§ **What you are asked to do**:
Beneath this line are the data; copy exactly the part of them that opens with the line containing "Viewport: 1424px width, 840px" and closes with the line containing "Task: Open the search magnifier icon", and only that part.

§ **Dataset content**:
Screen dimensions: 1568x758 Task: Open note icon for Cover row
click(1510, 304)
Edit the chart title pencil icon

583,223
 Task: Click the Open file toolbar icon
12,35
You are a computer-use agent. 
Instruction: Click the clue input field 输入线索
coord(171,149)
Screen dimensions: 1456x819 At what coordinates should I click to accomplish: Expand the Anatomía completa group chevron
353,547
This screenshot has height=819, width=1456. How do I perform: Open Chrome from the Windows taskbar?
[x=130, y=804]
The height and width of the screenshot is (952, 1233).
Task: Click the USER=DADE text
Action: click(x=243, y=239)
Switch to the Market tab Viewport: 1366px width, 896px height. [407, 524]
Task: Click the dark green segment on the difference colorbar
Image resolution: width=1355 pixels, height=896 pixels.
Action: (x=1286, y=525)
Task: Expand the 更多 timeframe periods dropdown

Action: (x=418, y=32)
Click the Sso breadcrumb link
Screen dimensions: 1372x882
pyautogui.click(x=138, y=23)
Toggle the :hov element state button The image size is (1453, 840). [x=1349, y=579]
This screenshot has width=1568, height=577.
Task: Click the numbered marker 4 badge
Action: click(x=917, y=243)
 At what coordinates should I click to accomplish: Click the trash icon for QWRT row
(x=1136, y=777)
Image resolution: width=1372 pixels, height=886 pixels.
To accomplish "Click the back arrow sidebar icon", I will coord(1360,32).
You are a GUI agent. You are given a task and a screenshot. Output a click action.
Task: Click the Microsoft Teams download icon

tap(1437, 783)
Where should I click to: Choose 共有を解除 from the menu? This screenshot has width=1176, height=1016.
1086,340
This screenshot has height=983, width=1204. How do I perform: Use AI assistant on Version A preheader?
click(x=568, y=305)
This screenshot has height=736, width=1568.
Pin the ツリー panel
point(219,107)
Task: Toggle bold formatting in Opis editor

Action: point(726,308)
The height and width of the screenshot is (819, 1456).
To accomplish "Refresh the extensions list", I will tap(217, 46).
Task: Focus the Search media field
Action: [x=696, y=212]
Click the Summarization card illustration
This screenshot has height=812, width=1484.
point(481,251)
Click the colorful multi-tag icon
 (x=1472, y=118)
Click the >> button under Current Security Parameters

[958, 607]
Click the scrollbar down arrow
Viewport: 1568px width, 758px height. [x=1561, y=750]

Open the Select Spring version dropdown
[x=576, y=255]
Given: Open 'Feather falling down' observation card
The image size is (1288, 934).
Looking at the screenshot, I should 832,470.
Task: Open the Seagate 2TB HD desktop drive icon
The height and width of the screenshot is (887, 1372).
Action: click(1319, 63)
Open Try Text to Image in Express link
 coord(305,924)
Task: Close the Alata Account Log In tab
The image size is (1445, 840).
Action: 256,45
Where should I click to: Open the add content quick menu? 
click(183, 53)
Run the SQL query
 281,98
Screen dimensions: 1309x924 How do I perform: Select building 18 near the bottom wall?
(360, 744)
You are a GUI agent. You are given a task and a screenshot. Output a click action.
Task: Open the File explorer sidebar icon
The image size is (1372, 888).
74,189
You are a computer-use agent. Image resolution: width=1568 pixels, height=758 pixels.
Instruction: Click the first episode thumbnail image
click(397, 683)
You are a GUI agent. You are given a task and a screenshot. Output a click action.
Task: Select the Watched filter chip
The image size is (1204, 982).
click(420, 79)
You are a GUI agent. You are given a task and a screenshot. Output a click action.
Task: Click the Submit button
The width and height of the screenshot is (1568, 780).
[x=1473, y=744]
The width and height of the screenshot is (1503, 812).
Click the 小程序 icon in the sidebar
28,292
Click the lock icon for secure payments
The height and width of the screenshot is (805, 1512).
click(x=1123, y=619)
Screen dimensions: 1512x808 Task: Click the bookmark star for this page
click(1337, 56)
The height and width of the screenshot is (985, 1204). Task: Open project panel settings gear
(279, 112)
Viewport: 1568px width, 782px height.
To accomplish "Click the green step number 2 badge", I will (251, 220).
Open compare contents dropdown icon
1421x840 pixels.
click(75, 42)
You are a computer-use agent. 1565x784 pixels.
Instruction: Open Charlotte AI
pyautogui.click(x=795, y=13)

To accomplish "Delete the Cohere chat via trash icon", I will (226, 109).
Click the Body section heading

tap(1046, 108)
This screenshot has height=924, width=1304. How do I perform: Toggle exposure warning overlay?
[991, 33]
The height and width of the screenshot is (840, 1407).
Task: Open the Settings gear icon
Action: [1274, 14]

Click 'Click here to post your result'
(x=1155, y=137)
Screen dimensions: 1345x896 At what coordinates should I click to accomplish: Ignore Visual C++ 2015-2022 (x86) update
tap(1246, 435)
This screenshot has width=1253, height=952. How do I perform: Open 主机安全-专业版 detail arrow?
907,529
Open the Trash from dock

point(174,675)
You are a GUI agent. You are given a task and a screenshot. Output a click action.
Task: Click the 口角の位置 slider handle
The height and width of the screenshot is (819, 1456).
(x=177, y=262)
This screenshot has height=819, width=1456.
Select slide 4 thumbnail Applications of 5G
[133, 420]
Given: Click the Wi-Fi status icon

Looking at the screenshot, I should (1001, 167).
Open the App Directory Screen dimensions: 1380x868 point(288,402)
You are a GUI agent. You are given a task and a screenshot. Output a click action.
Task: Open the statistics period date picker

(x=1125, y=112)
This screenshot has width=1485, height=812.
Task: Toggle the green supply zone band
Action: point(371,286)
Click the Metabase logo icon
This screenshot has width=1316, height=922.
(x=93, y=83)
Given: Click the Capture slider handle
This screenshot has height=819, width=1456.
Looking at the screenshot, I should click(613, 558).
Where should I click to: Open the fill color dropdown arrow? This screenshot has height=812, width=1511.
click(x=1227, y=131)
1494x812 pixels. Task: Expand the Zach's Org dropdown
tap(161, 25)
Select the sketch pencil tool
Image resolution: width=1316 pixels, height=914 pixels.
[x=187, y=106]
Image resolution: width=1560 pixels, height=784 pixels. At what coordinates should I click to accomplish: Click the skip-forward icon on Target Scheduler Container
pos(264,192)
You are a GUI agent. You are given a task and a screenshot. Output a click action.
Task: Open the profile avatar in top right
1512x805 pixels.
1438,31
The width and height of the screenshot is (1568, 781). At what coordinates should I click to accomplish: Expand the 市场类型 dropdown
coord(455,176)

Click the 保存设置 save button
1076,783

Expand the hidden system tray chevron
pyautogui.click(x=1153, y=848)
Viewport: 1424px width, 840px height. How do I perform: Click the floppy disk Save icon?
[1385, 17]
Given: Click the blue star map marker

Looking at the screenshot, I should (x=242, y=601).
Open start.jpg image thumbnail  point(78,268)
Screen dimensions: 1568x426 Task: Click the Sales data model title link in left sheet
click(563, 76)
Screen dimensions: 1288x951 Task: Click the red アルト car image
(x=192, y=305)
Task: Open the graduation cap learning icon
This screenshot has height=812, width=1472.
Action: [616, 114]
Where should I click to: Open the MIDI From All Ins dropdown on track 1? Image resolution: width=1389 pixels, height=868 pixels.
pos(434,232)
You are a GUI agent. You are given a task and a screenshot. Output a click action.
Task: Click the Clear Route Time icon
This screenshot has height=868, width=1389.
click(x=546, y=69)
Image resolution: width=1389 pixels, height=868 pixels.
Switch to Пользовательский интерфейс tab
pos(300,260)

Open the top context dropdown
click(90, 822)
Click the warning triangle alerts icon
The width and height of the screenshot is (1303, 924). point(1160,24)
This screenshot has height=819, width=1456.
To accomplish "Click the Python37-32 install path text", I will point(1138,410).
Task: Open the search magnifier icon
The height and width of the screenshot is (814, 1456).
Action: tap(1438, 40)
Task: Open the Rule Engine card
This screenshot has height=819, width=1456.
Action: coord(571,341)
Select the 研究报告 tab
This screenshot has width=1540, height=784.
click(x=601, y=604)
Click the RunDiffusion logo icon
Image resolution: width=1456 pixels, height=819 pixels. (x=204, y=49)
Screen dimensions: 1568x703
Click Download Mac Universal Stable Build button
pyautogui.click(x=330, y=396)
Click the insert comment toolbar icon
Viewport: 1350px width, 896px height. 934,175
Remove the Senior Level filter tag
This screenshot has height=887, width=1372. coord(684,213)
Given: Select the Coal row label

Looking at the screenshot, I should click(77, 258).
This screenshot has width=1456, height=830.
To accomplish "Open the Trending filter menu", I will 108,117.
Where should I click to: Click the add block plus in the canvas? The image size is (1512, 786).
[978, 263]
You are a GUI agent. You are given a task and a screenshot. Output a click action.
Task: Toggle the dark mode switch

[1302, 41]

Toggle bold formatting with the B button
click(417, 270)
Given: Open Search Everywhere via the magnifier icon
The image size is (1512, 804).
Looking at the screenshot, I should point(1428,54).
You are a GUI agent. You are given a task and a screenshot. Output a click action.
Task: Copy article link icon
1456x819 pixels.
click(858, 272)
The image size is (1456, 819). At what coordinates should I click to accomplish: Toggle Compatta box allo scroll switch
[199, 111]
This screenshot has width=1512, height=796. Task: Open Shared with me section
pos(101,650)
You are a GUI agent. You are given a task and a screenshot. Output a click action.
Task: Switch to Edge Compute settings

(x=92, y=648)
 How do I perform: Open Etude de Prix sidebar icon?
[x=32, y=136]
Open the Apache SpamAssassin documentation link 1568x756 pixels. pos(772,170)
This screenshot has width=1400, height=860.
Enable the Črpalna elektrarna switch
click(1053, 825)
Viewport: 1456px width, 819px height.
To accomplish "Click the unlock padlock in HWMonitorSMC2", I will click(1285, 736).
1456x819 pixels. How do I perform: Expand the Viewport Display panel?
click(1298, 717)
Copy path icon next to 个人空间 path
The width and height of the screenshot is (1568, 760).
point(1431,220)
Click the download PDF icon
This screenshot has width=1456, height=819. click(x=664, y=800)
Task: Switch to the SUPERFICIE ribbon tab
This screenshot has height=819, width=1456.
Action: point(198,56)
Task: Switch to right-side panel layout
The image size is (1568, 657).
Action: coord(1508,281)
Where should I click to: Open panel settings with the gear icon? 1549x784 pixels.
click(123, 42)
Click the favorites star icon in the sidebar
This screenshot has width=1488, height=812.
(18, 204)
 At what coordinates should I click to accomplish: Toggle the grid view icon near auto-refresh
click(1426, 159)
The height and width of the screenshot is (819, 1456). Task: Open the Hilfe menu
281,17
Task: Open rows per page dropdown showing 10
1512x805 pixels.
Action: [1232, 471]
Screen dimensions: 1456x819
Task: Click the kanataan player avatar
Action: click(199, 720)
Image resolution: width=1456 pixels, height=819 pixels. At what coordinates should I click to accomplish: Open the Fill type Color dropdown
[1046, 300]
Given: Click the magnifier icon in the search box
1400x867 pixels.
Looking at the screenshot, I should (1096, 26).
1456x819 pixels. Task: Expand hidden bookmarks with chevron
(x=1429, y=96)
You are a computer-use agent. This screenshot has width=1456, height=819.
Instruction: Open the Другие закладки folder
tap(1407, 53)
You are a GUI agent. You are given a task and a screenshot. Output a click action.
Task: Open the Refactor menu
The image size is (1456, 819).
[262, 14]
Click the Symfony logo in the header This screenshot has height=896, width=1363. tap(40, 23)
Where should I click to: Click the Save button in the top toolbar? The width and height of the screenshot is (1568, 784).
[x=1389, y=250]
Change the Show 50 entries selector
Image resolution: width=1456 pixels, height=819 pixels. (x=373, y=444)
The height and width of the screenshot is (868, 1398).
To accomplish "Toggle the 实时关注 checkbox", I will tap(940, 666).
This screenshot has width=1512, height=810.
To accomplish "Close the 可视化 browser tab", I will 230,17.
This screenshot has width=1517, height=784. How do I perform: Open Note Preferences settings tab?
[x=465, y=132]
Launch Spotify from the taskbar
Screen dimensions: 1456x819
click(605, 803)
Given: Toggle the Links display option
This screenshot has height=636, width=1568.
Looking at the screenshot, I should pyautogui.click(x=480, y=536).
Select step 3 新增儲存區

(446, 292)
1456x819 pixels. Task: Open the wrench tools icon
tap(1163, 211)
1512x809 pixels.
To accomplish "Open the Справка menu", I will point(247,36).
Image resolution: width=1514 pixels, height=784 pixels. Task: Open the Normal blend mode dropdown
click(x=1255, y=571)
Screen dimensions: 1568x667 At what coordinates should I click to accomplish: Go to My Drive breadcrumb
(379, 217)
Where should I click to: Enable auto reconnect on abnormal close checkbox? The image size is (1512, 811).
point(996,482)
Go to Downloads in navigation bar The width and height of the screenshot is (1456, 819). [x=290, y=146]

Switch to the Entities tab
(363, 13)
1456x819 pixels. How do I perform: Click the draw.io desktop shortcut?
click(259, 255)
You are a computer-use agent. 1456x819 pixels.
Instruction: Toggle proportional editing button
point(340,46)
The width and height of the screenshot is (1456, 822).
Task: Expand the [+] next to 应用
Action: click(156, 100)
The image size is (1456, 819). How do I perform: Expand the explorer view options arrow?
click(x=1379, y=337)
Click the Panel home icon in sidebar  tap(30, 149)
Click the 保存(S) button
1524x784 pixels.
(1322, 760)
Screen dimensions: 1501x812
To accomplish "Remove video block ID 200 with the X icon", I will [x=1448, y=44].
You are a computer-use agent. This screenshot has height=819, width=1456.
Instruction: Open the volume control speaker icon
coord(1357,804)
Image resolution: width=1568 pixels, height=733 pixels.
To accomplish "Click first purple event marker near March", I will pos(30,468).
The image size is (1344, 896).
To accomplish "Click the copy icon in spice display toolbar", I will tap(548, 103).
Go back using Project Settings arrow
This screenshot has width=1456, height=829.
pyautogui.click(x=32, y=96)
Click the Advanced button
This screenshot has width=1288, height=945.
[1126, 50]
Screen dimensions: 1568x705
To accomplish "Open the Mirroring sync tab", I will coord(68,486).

§ **Result for this exercise**:
Viewport: 1424px width, 840px height. How do I perform: Click the floppy disk Save icon?
[1385, 17]
Given: Click the blue star map marker

Looking at the screenshot, I should (x=242, y=601).
Open start.jpg image thumbnail  point(78,268)
Screen dimensions: 1568x426 Task: Click the Sales data model title link in left sheet
click(563, 76)
Screen dimensions: 1288x951 Task: Click the red アルト car image
(x=192, y=305)
Task: Open the graduation cap learning icon
This screenshot has height=812, width=1472.
Action: [616, 114]
Where should I click to: Open the MIDI From All Ins dropdown on track 1? Image resolution: width=1389 pixels, height=868 pixels.
pos(434,232)
You are a GUI agent. You are given a task and a screenshot. Output a click action.
Task: Click the Clear Route Time icon
This screenshot has height=868, width=1389.
click(x=546, y=69)
Image resolution: width=1389 pixels, height=868 pixels.
Switch to Пользовательский интерфейс tab
pos(300,260)

Open the top context dropdown
click(90, 822)
Click the warning triangle alerts icon
The width and height of the screenshot is (1303, 924). point(1160,24)
This screenshot has height=819, width=1456.
To accomplish "Click the Python37-32 install path text", I will point(1138,410).
Task: Open the search magnifier icon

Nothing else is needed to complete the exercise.